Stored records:
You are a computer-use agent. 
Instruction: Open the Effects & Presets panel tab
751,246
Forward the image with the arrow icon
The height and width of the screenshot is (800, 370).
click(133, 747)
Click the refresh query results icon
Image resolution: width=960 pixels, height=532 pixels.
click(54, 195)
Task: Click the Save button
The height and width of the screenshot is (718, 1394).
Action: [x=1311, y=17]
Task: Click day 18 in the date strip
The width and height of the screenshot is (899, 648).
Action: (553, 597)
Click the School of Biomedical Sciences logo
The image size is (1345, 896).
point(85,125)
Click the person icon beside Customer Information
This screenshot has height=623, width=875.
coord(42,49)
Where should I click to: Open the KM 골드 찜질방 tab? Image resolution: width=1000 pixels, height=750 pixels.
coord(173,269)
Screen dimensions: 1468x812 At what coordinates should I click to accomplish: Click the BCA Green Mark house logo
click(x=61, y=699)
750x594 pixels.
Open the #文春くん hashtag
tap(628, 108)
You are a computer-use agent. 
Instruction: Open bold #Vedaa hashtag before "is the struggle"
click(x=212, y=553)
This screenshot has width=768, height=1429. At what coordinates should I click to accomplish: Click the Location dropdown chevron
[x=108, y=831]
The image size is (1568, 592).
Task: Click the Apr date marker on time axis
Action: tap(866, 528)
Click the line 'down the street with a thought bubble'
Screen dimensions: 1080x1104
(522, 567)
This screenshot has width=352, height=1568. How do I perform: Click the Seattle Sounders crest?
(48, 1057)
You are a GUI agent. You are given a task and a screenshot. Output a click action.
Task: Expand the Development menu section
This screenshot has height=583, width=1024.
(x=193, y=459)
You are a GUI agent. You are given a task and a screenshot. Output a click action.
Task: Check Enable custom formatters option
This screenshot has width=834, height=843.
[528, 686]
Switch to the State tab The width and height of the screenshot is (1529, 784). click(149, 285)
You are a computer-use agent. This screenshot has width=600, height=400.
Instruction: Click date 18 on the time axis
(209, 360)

- **Try it**: Copy out every line above where "with" is present.

- **Response area**:
Forward the image with the arrow icon
Click the line 'down the street with a thought bubble'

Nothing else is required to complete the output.